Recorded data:
__________

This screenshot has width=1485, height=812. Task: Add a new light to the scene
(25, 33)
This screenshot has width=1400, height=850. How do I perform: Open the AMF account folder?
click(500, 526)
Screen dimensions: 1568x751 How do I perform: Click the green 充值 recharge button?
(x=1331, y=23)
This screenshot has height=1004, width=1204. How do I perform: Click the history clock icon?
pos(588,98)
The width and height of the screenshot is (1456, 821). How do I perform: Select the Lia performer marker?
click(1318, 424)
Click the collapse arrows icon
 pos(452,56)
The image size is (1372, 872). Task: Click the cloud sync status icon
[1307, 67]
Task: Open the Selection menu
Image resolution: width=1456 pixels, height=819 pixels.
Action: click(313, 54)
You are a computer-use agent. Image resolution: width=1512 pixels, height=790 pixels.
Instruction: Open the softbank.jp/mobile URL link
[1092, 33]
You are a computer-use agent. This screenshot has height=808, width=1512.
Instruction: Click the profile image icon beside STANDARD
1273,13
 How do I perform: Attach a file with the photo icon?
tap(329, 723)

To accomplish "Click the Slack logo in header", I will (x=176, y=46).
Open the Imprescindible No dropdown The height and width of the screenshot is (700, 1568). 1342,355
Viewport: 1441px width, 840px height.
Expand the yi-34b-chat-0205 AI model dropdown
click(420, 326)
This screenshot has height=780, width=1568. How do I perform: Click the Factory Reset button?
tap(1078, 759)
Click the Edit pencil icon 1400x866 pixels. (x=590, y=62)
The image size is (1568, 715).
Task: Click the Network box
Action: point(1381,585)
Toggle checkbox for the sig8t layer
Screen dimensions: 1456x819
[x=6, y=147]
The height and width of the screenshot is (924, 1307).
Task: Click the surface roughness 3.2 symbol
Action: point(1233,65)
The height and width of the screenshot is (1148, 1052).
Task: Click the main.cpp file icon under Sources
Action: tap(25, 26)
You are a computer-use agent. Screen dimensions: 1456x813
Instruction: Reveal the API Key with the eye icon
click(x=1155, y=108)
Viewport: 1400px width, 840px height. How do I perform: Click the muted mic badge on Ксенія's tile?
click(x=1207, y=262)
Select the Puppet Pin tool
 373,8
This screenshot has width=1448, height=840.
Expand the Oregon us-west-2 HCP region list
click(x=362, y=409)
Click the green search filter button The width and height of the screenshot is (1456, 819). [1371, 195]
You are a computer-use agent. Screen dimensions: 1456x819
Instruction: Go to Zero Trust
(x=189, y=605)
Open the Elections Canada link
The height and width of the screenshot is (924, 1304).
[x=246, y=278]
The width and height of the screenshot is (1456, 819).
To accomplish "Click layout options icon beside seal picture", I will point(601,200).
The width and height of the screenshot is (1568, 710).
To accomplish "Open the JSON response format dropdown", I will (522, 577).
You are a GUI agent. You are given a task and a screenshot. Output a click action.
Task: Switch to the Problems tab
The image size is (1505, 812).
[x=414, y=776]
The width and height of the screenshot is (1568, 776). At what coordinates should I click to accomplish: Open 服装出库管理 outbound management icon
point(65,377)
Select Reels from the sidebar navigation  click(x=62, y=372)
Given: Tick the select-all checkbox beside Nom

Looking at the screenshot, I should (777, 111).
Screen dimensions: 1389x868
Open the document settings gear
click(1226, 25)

__________

YOUR INSTRUCTIONS: Output the entries exactly.

EXERCISE RESULT:
This screenshot has width=1485, height=812. Task: Add a new light to the scene
(25, 33)
This screenshot has width=1400, height=850. How do I perform: Open the AMF account folder?
click(500, 526)
Screen dimensions: 1568x751 How do I perform: Click the green 充值 recharge button?
(x=1331, y=23)
This screenshot has height=1004, width=1204. How do I perform: Click the history clock icon?
pos(588,98)
The width and height of the screenshot is (1456, 821). How do I perform: Select the Lia performer marker?
click(1318, 424)
Click the collapse arrows icon
 pos(452,56)
The image size is (1372, 872). Task: Click the cloud sync status icon
[1307, 67]
Task: Open the Selection menu
Image resolution: width=1456 pixels, height=819 pixels.
Action: click(313, 54)
You are a computer-use agent. Image resolution: width=1512 pixels, height=790 pixels.
Instruction: Open the softbank.jp/mobile URL link
[1092, 33]
You are a computer-use agent. This screenshot has height=808, width=1512.
Instruction: Click the profile image icon beside STANDARD
1273,13
 How do I perform: Attach a file with the photo icon?
tap(329, 723)

To accomplish "Click the Slack logo in header", I will (x=176, y=46).
Open the Imprescindible No dropdown The height and width of the screenshot is (700, 1568). 1342,355
Viewport: 1441px width, 840px height.
Expand the yi-34b-chat-0205 AI model dropdown
click(420, 326)
This screenshot has height=780, width=1568. How do I perform: Click the Factory Reset button?
tap(1078, 759)
Click the Edit pencil icon 1400x866 pixels. (x=590, y=62)
The image size is (1568, 715).
Task: Click the Network box
Action: point(1381,585)
Toggle checkbox for the sig8t layer
Screen dimensions: 1456x819
[x=6, y=147]
The height and width of the screenshot is (924, 1307).
Task: Click the surface roughness 3.2 symbol
Action: point(1233,65)
The height and width of the screenshot is (1148, 1052).
Task: Click the main.cpp file icon under Sources
Action: tap(25, 26)
You are a computer-use agent. Screen dimensions: 1456x813
Instruction: Reveal the API Key with the eye icon
click(x=1155, y=108)
Viewport: 1400px width, 840px height. How do I perform: Click the muted mic badge on Ксенія's tile?
click(x=1207, y=262)
Select the Puppet Pin tool
 373,8
This screenshot has width=1448, height=840.
Expand the Oregon us-west-2 HCP region list
click(x=362, y=409)
Click the green search filter button The width and height of the screenshot is (1456, 819). [1371, 195]
You are a computer-use agent. Screen dimensions: 1456x819
Instruction: Go to Zero Trust
(x=189, y=605)
Open the Elections Canada link
The height and width of the screenshot is (924, 1304).
[x=246, y=278]
The width and height of the screenshot is (1456, 819).
To accomplish "Click layout options icon beside seal picture", I will point(601,200).
The width and height of the screenshot is (1568, 710).
To accomplish "Open the JSON response format dropdown", I will (522, 577).
You are a GUI agent. You are given a task and a screenshot. Output a click action.
Task: Switch to the Problems tab
The image size is (1505, 812).
[x=414, y=776]
The width and height of the screenshot is (1568, 776). At what coordinates should I click to accomplish: Open 服装出库管理 outbound management icon
point(65,377)
Select Reels from the sidebar navigation  click(x=62, y=372)
Given: Tick the select-all checkbox beside Nom

Looking at the screenshot, I should (777, 111).
Screen dimensions: 1389x868
Open the document settings gear
click(1226, 25)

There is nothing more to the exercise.